Через неделю после удара был потерян Минск, заодно и территория, как две Англии, а заодно и 3500 танков целехоньких, оставшихся на той территории вместе с пятью миллионами винтовок, а 320 тысяч солдат регулярной РККА взяты в плен. Тот, к кому стекались все сводки, бывший семинарист, а ныне — объявитель всех пятилеток, верховный направитель всего и вся, очнувшись после истерики от всего свалившегося, осерчал на всех и вся и больше всех — на Всех святых, в Российской земле просиявших, против которых воевал всю жизнь. Особенно осерчал на термин в сводке «взяты в плен». В плен не берут, в плен сдаются! И с яростной горечью подумал: «Уж если эти — элитный первый эшелон, то как поведет себя второй подходящий эшелон?» Знал, что по тем пространствам, по которым перли сейчас танки Гепнера, Гата, Гудериана, — уже проперла-прокатилась беспощадная пятилетка безбожия своим беспощадным катком. А также много чего всякого прокатилось. Танки Гудериана перли по самой плодородной земле мира, которая после колхозного плуга вдруг перестала родить, а население этой земли было — остатки от раскулаченных, посаженых и умерших с голода, а живые остатки не знали, как молиться про раскулаченных и посаженых: за здравие или за упокой. Чекистский конвой, который уводил их родных, они тоже запомнили на всю жизнь. И кого они сочтут за оккупантов: ныне удирающих «своих» взрывателей храмов или наступающие танки Гепнера и Гудериана — было не ясно.

О Всех святых, в земле Российской просиявших, о которых вспоминается только тогда, когда бомбы на головы падают, теперь не думалось. Жуткий душевный маятник «ясно — не ясно» страшно качался непредсказуемыми качаниями вплоть до сегодняшних дней, когда покровская метель застилает окно, что даже Спасской башни не видно. И будто накрыло, ни с того ни с сего, чем-то успокаивающим ноющее сердце, и затих маятник, хотя от двух последних кошмарных котлов, в которые попали наши войска, впору было в новую истерику впадать. По сегодняшний метельный покровский день всего лишь за полмесяца в Брянском и Вязьминском котлах уничтожена 81 дивизия, а оставшиеся живые числом 660 тысяч попали в плен. Ох уж эти «попали», «взяты»! Про полторы тысячи танков потерянных и полдюжины тысяч орудий мимо уха пропустил тогда, когда сводку докладывали. «Попали…»

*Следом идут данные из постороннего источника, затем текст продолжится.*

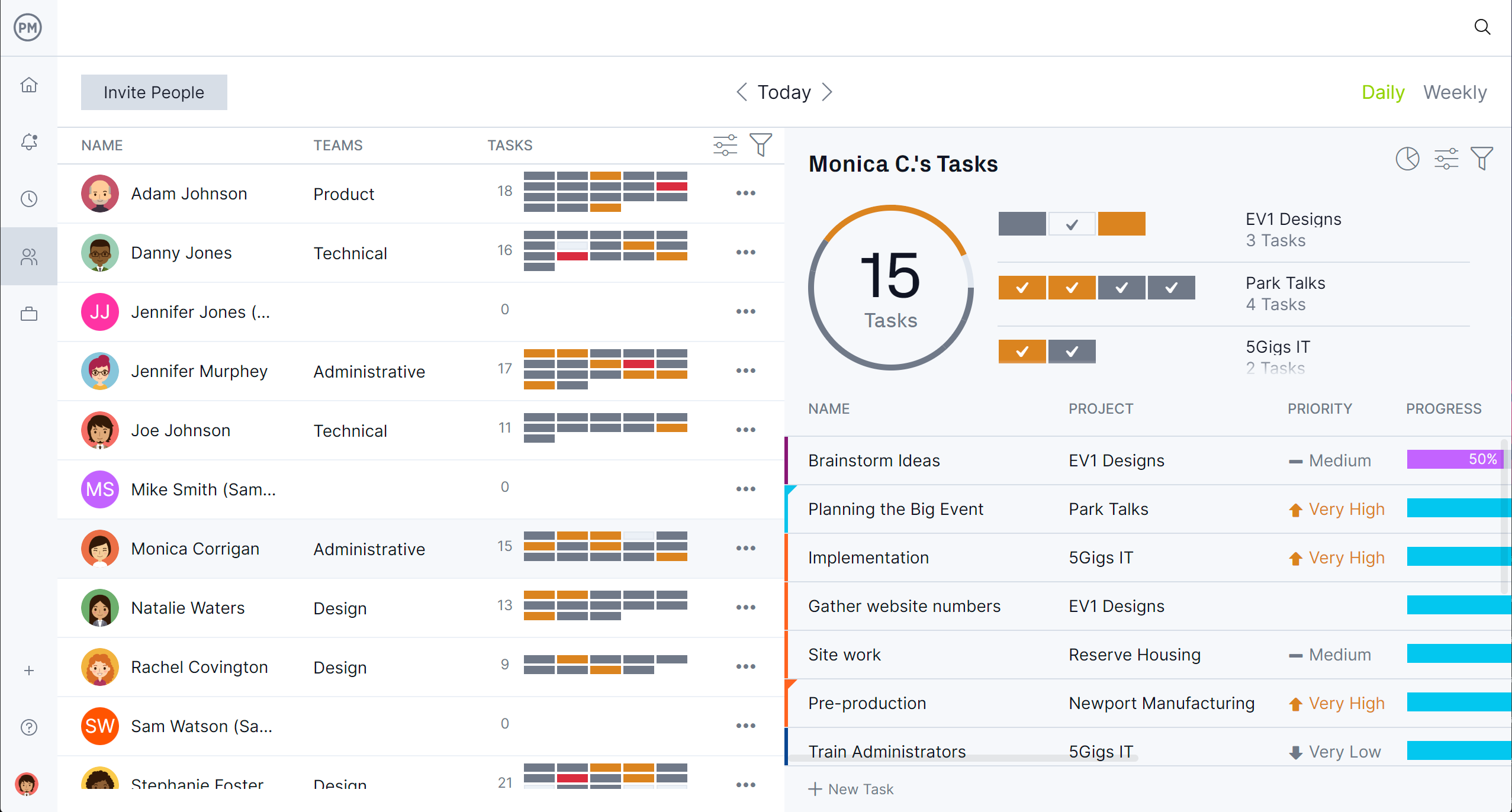Navigate to next day using right chevron
This screenshot has width=1512, height=812.
(828, 92)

Москва практически беззащитна, в городе неразбериха с паникой и еще неизвестно, кого больше — тех, кто паникует и рвется удрать на восток, или тех, кто немцев ждет. А двум тысячам ощетинившимся для последнего броска танкам Гепнера и Гудериана нечего противопоставить. Стоп! Как это нечего? А Всех святых, в Российской земле просиявших?! Аж задохнулся от такой внезапной, нежданной, не своей мысли, вдруг прострелившей опять отяжелевшее сердце, почти успокоенное покровской метелью. Эта мысль не могла быть его, да и не мысль это была. Будто из снежного кружения за окном дохнуло и начало выдувать из давно спящих пластов сознания давно забытое и давно ненужное, а оказывается очень важное, а также и давно мертвые пласты оживлять, про которые и не думал никогда, да которые и были ли?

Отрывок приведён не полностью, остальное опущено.